TEXTE SOURCE:
Ensuite qu’un travail utile (je repense à ce maçon qui bâtit des maisons) ou l’art dénué de tout intérêt vital (le musicien qui cherche à jouer de son instrument le mieux possible) sont des expériences a priori strictement matérielles mais qui peuvent in fine atteindre une authentique dimension spirituelle, pour peu que l’on prenne la peine de s’y investir à fond. Je ne vois donc pas pourquoi on cantonnerait le sacré aux seuls livres, commentaires et usages autorisés.

Enfin que même un juif peu pratiquant comme moi, attaché farouchement à son libre arbitre, peut être séduit par une philosophie de vie selon laquelle la responsabilité que l’on a envers autrui est sacrée, que consacrer sa vie à aider d’abord et avant tout son prochain constitue la meilleure raison d’être utile sur cette terre. Je ne sais pas si cela donne droit au bout du compte à la vie éternelle. Je crois surtout que l’on peut faire des actes humanistes de façon désintéressée, sans être obnubilé par la récompense suprême.

(Quelques enregistrements)
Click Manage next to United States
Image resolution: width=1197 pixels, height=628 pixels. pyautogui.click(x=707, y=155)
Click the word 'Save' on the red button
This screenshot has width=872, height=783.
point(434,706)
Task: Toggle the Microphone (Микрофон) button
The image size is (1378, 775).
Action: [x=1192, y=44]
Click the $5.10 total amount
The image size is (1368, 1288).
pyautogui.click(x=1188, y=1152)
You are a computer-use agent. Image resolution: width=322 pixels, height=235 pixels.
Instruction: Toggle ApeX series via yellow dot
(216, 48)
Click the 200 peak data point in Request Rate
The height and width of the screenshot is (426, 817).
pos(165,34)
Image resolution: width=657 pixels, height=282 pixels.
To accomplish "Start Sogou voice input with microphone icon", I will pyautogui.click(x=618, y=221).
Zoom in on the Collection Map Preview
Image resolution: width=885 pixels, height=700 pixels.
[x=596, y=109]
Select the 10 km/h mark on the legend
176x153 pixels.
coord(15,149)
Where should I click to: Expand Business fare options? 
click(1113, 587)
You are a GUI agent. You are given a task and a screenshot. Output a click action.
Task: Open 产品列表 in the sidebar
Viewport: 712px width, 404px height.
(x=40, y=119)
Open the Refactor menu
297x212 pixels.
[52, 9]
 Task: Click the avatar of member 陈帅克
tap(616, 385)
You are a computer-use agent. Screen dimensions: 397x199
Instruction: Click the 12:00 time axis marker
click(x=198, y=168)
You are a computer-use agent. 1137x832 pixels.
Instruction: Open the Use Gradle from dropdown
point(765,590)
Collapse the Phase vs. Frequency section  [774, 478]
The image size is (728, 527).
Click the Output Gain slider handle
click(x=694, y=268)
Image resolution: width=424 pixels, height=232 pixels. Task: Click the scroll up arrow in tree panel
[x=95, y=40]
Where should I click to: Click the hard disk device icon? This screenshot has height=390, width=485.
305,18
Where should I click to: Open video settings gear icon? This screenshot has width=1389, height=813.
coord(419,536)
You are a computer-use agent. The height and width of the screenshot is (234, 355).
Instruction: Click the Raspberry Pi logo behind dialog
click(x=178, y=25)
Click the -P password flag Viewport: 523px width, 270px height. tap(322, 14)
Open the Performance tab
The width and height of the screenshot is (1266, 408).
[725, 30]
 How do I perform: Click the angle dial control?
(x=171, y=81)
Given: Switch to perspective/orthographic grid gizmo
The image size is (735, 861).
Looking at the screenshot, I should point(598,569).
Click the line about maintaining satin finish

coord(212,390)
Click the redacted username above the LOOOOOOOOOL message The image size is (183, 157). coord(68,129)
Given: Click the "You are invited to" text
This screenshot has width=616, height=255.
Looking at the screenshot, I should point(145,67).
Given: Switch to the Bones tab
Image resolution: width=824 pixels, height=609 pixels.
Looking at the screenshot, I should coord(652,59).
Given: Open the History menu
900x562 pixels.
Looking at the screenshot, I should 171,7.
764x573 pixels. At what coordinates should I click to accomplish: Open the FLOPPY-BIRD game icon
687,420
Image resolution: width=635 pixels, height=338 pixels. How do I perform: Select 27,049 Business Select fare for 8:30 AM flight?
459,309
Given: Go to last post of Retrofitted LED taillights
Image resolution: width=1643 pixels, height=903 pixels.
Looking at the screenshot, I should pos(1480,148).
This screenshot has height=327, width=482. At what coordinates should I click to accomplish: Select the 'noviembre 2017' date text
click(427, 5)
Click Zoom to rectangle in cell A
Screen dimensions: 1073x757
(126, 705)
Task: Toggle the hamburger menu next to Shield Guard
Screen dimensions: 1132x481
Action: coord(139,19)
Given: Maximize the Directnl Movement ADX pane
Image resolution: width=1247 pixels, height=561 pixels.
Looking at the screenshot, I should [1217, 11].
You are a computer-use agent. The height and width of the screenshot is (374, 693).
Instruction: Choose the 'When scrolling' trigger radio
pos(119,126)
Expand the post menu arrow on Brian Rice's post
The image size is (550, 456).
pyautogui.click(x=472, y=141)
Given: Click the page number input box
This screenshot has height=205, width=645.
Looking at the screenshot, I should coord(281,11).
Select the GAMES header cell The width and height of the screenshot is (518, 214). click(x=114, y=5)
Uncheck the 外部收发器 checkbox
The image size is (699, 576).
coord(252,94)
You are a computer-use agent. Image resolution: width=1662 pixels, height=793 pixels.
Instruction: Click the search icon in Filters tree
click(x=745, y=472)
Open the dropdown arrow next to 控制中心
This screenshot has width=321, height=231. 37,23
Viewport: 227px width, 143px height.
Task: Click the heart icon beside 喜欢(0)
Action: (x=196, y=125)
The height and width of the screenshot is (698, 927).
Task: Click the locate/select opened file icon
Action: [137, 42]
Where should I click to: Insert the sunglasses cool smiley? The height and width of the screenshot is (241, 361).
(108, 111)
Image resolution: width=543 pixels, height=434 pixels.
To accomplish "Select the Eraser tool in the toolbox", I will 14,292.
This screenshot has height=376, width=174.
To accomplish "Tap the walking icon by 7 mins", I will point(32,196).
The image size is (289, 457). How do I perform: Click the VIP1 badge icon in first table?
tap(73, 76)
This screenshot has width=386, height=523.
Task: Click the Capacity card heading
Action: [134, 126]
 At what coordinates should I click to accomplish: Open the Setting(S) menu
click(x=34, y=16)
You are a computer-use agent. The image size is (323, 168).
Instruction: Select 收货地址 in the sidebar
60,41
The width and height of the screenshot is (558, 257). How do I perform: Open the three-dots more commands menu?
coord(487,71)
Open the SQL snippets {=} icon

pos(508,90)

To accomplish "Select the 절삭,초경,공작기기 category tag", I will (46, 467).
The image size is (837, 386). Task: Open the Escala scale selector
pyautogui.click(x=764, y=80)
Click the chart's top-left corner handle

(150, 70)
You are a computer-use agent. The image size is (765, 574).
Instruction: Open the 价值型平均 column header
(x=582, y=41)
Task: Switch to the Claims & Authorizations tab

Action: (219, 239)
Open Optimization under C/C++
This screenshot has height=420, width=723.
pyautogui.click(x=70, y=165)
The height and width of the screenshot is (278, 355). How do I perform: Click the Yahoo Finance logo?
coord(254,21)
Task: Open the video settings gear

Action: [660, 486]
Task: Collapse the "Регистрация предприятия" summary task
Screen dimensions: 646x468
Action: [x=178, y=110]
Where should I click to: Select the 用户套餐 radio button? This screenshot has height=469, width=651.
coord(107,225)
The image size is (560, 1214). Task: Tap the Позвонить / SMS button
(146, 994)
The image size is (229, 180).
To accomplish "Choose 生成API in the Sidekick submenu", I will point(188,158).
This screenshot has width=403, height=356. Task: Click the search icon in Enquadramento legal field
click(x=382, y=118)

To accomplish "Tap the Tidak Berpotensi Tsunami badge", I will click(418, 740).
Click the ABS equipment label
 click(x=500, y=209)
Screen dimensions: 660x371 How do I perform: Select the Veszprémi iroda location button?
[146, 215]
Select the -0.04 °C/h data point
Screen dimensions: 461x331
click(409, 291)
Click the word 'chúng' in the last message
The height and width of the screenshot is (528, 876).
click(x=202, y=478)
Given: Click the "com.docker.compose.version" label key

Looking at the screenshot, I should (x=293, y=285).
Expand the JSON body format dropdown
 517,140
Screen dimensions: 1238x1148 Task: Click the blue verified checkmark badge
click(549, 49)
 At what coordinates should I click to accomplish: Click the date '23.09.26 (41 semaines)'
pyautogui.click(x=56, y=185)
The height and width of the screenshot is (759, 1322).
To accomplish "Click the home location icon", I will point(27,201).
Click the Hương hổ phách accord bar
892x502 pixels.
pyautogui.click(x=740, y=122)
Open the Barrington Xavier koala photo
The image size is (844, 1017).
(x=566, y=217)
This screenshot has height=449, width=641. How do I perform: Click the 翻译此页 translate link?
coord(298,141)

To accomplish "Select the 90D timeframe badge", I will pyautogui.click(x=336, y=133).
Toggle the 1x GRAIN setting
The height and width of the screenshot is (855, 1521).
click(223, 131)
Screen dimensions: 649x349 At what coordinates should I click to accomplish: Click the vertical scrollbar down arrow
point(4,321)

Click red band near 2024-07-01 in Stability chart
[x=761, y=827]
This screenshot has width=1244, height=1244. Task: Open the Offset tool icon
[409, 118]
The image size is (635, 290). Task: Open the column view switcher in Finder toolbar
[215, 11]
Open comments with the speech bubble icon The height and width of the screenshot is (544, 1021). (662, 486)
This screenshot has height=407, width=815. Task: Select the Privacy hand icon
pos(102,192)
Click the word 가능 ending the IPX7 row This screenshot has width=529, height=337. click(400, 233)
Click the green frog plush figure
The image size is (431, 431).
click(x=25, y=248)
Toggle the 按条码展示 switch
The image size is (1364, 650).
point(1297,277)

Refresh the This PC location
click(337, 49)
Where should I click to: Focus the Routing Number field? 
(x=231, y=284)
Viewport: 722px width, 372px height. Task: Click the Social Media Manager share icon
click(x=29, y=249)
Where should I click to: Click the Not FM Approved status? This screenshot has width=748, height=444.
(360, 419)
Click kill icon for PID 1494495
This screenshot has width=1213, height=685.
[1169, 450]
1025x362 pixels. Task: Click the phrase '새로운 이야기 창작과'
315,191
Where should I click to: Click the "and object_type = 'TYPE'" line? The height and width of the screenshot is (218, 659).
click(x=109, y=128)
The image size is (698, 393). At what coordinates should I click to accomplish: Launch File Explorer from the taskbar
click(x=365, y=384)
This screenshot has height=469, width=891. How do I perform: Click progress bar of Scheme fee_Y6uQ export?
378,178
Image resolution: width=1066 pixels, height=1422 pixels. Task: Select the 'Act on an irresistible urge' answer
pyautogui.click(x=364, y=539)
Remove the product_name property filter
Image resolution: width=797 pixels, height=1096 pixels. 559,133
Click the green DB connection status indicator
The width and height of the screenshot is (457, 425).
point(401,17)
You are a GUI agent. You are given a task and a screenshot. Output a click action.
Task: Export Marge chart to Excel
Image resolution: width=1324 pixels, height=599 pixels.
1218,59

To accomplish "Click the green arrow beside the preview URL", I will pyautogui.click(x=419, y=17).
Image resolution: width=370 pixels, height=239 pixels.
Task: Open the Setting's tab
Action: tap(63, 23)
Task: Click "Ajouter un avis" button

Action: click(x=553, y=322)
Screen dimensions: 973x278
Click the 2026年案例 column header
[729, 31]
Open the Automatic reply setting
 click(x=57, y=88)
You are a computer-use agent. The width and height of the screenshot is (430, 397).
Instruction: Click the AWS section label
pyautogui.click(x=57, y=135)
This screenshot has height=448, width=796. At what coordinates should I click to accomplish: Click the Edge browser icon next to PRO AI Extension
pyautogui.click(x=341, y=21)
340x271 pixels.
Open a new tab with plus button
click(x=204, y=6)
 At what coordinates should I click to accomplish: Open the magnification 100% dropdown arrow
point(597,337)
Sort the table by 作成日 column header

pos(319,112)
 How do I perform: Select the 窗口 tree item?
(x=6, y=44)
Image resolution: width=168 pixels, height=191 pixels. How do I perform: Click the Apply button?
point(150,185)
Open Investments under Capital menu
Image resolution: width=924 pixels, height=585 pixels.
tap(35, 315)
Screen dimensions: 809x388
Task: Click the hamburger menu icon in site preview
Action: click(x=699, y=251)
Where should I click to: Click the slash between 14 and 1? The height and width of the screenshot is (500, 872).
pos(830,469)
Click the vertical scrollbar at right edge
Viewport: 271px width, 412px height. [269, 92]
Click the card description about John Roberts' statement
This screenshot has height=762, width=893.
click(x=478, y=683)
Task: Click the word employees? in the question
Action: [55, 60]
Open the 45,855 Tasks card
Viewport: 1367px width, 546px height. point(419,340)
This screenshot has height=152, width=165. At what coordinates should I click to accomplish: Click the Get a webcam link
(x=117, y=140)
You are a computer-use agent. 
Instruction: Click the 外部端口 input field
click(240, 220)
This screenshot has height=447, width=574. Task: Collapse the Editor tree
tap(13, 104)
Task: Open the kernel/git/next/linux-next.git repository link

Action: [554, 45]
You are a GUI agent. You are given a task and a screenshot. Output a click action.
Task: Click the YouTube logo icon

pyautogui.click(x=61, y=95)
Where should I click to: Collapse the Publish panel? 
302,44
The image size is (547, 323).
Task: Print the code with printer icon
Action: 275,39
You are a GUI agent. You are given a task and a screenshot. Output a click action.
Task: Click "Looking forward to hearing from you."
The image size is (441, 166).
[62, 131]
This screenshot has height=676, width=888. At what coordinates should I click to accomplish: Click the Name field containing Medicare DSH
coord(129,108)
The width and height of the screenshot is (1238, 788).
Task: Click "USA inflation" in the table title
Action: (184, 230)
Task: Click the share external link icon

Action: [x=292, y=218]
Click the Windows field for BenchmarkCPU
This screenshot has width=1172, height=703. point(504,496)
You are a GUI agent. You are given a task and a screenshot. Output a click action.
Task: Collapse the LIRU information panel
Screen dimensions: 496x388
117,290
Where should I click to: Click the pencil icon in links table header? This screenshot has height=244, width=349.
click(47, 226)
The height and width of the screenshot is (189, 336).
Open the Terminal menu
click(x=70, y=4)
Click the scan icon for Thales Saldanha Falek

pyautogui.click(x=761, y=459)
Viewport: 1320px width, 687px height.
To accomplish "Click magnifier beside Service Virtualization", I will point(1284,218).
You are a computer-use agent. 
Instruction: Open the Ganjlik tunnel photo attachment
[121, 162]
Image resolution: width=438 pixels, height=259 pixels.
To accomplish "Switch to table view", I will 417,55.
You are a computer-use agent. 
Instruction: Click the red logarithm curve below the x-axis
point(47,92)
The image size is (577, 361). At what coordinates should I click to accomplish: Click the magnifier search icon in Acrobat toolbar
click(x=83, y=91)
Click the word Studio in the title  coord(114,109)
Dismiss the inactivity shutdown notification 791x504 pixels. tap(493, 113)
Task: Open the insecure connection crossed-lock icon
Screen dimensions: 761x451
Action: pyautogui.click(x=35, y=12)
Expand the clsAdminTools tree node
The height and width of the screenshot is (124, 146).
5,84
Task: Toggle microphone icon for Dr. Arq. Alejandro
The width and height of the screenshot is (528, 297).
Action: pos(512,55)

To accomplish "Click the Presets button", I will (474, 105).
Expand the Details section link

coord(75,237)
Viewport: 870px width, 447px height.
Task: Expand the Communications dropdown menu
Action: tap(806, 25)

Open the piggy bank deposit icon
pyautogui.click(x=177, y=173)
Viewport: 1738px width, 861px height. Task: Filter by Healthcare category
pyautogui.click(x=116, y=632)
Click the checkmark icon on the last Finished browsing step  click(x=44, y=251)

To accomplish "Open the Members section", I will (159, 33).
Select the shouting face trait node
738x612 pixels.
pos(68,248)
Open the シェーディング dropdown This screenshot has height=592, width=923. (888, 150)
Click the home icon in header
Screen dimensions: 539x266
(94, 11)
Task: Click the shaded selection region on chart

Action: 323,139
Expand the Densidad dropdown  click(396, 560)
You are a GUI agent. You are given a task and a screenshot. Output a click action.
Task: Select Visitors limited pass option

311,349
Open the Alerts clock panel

CONSIGNES:
(a) Dans le texte sur le sacré, quel exemple est donné pour illustrer un travail utile ?
(b) D'après le texte sur le sacré, à quoi ne faudrait-il pas limiter le sacré ? Relevez tout ce qui est cité.
(c) Prolongez le texte sur le sacré à partir de sa dernière phrase.
Les enregistrements ne servent à rien pour ce travail.

RÉPONSES:
(a) Le maçon qui bâtit des maisons.

(b) Les livres, les commentaires et les usages autorisés.

(c)
Et si l’on considère que le don de soi pour les autres peut parfois nous donner en retour ce qu’il y a de plus sacré au monde (à mon sens), à savoir un ami, l’effort consenti n’a pas de prix. Rappelons-nous que malgré toutes les souffrances que lui a infligées Satan, Job a tenu bon grâce à l’unique antidote qu’il possédait encore : ses amis ! Il a résisté à la profanation et s’est montré envers et contre tout fidèle à D. parce qu’il ne s’est jamais senti seul au monde. Cette idée d’avoir nous-mêmes besoin des autres pour nous en sortir au présent et éventuellement sauver notre âme plus tard me parle beaucoup. Ainsi, peut-être parce que je l’ai vécu il y a quelques jours à peine la symbolique montrant tous les amis, enfants, petits enfants et arrière petits enfants accompagner une mamie centenaire vers son dernier voyage en chantant à l’unisson, m’émeut et me fait croire en la force d’un groupe, certains diraient l’intelligence collective, même s’il y a peu d’intelligence dans tout cela, mais essentiellement du sensible.

Une vie laissant un peu de place au sacré c’est selon moi celle où nous nous montrons plus sensibles et solidaires envers l’autre. Autrement dit, ce qui est sacré c’est la rencontre et la force qui peut en résulter, quitte à être un peu secoués par le phénomène. L’autre, c’est l’enfer, proclame à tue tête Jean-Paul Sartre.

Je dirais plus modérément que l’autre nous met à coup sûr le bazar dans nos habitudes. Il chamboule notre routine et notre confort.

Si je fais un vœu, je ne peux que vous souhaiter d’y prendre goût et d’y sacrifier pour cela un peu de vos sacrés rituels.

Cela en vaut la peine !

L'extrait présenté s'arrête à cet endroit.